Jasmine Justice hit her breaking point during the last week of September.

Overwhelmed at the juggling act of three full-time gigs — as a community college student, an employee and a mom — Justice crumbled. She ignored reminder emails from her instructors to send in her assignments. “I wasn’t comprehending what I was reading. I was looking at diagrams that made no sense.” On Zoom work meetings, she noted her pale complexion and dark under-eye circles. Her appetite disappeared. She snapped at her 17-year-old daughter, Josiah, a high school senior also cooped up inside their small apartment. 

“Being a community college student, it’s a balancing act,” says Justice, 39, a student at Pierce College in Lakewood, Washington, about 50 miles south of Seattle. “And at any moment, the scales could tip.” 

Across the country, as the coronavirus pandemic continues to upend normalcy and infect Americans, students of every level are trying to adjust to virtual learning and socially distanced schools. But the virus and the ensuing recession have taken a particularly hard toll on community college students like Justice. They’re often older, balancing school and full-time work. Many are single parents. Statistically, they’re often the first in their family to pursue post-secondary education and likely to come from a lower socioeconomic bracket — which impacts access to distance learning necessities like high-speed internet. 

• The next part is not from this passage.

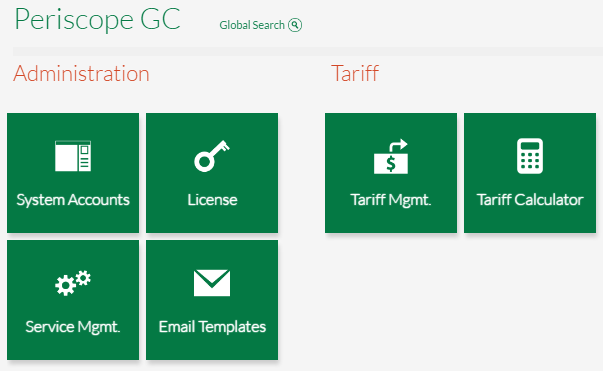Open the Email Templates label

(212, 327)
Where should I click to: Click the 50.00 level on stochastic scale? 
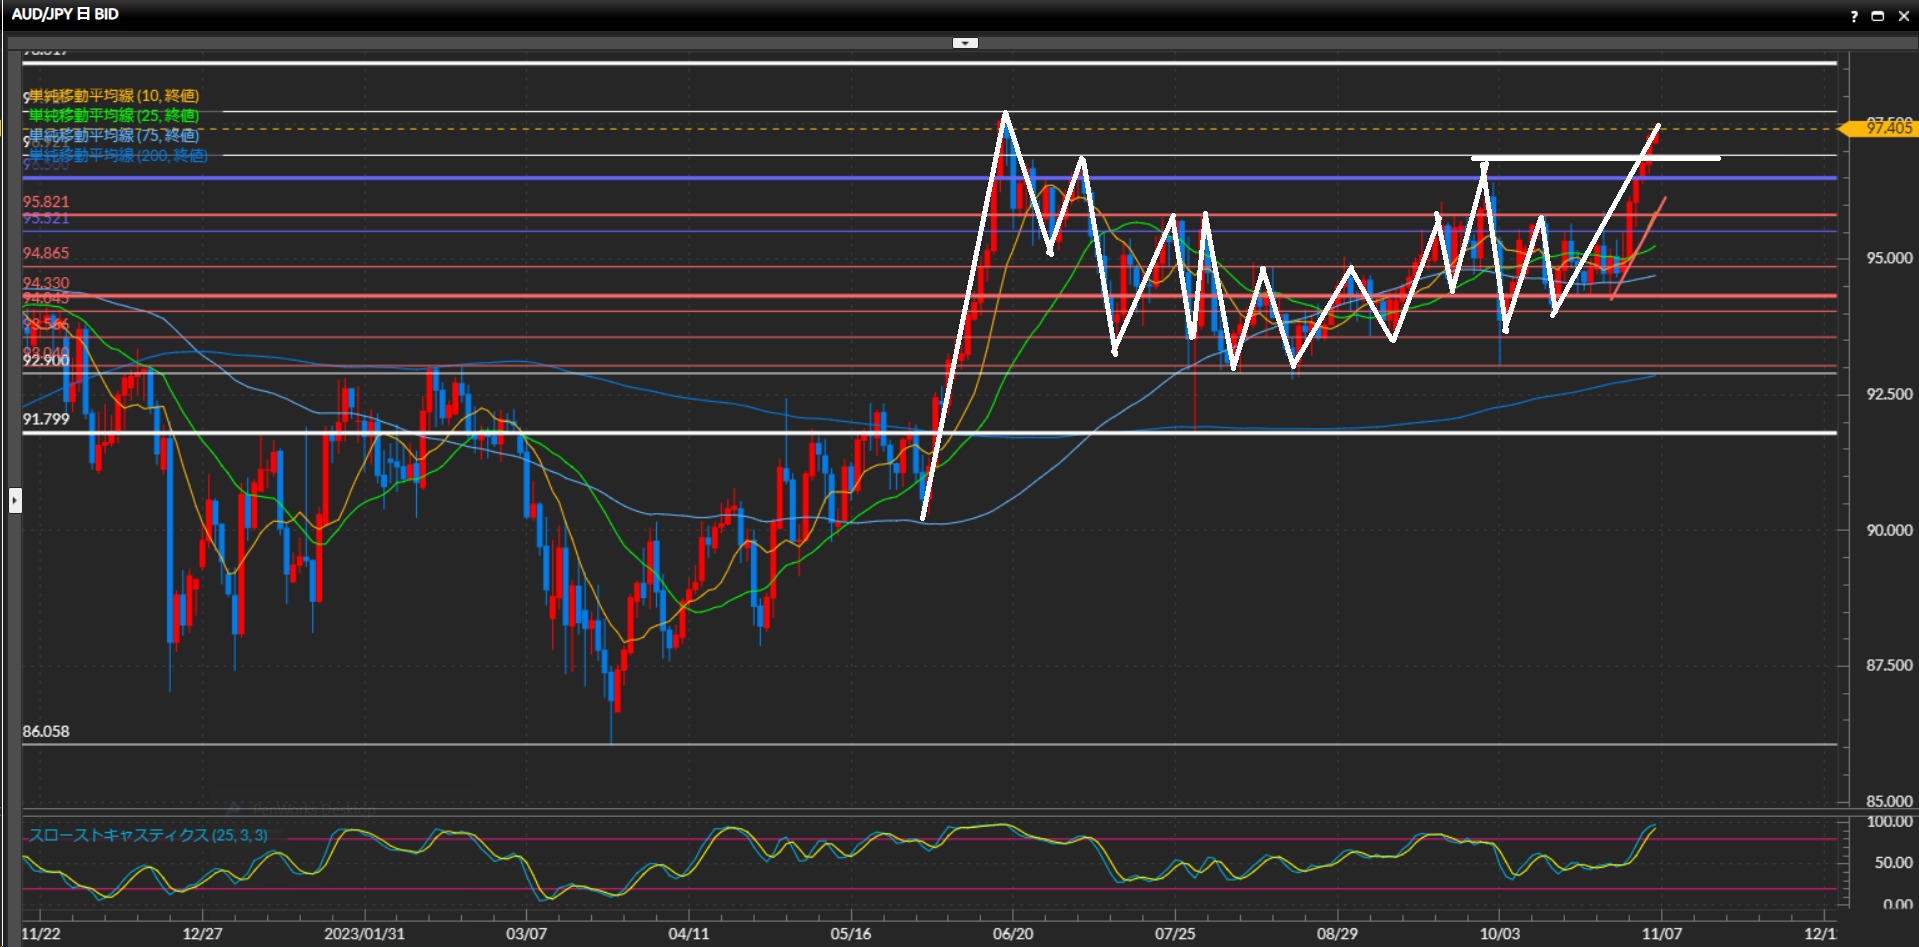point(1893,862)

And during the pandemic, they’re dropping out, or sidelining their education plans. For these students, delaying their education could have devastating consequences.

Rethinking college during coronavirus? You risk not graduating

Race- and class-based gaps already rampant in college achievement could grow to a gaping chasm, experts fear, long after the virus is under control.

“We’ve never experienced anything like (the pandemic) in our lifetime. … The majority of our students are lower-income earners, and if faced with, ‘How am I going to put food on the table?’ versus ‘How am I going to take a class at community college?’ we know what one they’re going to pick,” says Martha Parham at the American Association of Community Colleges. “We already see evidence that the gap is widening — but how do you plan for that when you’re building the plane in flight for the students you have?”

At Southern State Community College in Ohio, enrollment has dropped 16% even as the campus welcomed students back for some in-person learning — provided they were wearing masks. (Photo: Courtesy Southern State Community College)

Enrollment is already down 8% nationwide — unusual during a recession — and the economic impact could be significant. Community college programs tend to graduate students who feed directly into the workforce, people like nurses, electricians, mechanics and dental hygienists. In 2012, for example, community college-educated workers added roughly $800 billion to the U.S. economy.